ENTRIES SHOWN:
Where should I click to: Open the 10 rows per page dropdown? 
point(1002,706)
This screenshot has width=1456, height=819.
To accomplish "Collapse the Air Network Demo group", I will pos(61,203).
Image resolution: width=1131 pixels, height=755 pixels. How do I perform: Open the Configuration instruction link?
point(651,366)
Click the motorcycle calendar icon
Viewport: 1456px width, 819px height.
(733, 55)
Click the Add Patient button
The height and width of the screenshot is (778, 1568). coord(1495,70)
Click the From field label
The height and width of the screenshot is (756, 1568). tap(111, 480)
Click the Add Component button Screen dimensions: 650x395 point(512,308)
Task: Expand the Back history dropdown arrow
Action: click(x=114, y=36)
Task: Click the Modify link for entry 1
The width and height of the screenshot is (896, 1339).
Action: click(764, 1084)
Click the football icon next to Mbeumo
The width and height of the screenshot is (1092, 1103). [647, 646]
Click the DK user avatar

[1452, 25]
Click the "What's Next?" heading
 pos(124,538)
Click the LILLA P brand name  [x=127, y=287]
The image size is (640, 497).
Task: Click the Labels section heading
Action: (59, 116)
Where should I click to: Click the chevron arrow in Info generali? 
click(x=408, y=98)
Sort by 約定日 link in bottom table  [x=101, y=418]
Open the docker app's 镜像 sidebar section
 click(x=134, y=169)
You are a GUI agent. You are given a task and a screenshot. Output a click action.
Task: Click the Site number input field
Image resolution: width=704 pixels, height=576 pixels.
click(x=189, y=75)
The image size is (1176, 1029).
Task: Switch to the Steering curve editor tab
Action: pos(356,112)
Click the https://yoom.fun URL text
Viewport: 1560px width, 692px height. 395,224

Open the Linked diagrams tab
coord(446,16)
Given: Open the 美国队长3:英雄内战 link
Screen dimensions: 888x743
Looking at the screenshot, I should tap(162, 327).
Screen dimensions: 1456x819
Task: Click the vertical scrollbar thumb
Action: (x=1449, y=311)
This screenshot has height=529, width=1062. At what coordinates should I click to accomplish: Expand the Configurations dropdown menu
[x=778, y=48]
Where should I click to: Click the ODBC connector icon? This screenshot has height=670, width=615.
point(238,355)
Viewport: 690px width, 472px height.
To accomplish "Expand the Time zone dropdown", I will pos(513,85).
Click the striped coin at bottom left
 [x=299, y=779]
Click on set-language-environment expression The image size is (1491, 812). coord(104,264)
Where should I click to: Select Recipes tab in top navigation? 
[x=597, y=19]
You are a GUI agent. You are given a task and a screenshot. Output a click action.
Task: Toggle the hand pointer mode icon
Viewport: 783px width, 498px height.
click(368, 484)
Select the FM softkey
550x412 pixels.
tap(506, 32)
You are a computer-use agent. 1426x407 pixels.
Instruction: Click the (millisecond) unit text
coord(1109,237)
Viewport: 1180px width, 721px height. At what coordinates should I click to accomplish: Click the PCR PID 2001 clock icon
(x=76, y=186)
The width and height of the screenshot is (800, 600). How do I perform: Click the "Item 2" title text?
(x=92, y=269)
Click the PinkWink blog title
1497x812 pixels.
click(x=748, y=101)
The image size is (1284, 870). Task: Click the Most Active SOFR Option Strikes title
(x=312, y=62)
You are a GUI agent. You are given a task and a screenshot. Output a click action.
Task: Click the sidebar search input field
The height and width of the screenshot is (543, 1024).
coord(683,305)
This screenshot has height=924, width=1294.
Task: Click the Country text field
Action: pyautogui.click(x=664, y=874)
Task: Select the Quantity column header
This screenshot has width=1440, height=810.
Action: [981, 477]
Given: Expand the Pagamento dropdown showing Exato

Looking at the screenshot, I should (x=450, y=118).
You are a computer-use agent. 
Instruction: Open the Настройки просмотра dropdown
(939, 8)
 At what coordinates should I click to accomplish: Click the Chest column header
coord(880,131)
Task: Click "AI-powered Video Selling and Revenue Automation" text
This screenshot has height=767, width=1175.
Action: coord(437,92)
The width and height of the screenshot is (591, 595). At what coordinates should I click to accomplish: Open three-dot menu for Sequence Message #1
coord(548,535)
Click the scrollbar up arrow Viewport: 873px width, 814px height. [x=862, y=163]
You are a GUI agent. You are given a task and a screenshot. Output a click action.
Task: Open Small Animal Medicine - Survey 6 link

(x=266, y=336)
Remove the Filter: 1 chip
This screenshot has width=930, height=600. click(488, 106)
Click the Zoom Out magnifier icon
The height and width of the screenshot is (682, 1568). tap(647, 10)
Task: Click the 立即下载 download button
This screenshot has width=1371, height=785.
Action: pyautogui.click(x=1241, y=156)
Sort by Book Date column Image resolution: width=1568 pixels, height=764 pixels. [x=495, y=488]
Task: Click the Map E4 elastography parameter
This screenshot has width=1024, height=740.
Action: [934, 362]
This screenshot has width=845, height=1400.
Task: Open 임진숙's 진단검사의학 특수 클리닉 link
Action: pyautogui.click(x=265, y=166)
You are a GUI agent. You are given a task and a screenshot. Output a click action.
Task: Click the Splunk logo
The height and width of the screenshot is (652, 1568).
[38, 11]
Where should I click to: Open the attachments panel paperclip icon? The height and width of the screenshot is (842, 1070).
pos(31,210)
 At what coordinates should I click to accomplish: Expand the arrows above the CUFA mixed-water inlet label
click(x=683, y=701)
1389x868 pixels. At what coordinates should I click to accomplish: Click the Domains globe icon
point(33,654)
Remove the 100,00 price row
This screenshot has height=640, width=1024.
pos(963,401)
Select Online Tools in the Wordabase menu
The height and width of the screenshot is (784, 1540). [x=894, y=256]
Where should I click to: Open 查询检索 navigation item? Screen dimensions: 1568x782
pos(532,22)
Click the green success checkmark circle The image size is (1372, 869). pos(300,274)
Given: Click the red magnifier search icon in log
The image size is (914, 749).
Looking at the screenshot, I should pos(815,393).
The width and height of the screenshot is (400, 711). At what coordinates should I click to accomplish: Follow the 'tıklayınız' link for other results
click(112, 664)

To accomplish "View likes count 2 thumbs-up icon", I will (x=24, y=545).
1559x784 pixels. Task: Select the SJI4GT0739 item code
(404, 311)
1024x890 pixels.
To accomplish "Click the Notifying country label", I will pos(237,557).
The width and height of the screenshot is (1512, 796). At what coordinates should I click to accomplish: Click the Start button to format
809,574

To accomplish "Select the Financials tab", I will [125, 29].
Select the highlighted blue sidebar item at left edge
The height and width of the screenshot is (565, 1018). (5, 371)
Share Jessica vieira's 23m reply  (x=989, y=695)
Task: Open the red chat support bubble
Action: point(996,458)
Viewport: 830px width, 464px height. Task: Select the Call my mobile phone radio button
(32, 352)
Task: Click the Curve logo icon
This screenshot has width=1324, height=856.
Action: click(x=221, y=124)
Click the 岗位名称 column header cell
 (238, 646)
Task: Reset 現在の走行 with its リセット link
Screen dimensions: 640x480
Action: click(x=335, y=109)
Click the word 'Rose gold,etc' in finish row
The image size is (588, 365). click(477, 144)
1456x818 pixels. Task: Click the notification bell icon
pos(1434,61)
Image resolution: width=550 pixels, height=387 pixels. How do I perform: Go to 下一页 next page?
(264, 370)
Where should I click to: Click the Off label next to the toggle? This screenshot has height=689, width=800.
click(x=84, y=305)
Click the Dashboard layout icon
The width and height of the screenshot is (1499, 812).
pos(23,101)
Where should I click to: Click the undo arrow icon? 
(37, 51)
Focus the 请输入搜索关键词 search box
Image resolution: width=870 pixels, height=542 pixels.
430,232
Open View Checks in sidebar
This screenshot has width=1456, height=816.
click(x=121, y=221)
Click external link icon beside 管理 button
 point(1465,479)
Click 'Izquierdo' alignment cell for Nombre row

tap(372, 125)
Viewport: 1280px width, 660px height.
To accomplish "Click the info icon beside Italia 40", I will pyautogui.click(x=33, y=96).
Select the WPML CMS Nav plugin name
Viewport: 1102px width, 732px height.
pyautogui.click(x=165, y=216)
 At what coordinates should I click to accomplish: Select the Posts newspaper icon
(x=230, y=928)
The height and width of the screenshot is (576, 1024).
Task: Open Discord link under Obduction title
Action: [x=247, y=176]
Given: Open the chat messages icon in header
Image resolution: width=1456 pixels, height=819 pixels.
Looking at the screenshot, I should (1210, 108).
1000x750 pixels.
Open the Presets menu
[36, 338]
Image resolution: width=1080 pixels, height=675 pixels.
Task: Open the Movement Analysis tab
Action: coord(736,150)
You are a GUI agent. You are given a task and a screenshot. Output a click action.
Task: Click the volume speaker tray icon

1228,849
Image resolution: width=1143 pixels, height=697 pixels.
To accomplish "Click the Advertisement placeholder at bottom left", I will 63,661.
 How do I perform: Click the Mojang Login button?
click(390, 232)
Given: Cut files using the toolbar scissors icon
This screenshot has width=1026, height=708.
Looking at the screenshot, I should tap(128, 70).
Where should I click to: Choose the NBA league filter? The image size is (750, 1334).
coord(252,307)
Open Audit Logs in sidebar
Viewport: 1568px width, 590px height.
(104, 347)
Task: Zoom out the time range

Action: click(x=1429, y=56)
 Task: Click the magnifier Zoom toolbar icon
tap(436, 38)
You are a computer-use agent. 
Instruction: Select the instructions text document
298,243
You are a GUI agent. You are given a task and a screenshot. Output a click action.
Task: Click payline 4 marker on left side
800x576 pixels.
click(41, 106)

WHAT YOU ARE ASKED TO DO:
Put the rows above, from the line that contains "Click on set-language-environment" up to and including the line that contains "tap(506, 32)", into a JSON list of strings with one string per line, leaving out blank lines.

COMPLETE OUTPUT:
[
  "Click on set-language-environment expression The image size is (1491, 812). coord(104,264)",
  "Where should I click to: Select Recipes tab in top navigation? ",
  "[x=597, y=19]",
  "You are a GUI agent. You are given a task and a screenshot. Output a click action.",
  "Task: Toggle the hand pointer mode icon",
  "Viewport: 783px width, 498px height.",
  "click(368, 484)",
  "Select the FM softkey",
  "550x412 pixels.",
  "tap(506, 32)"
]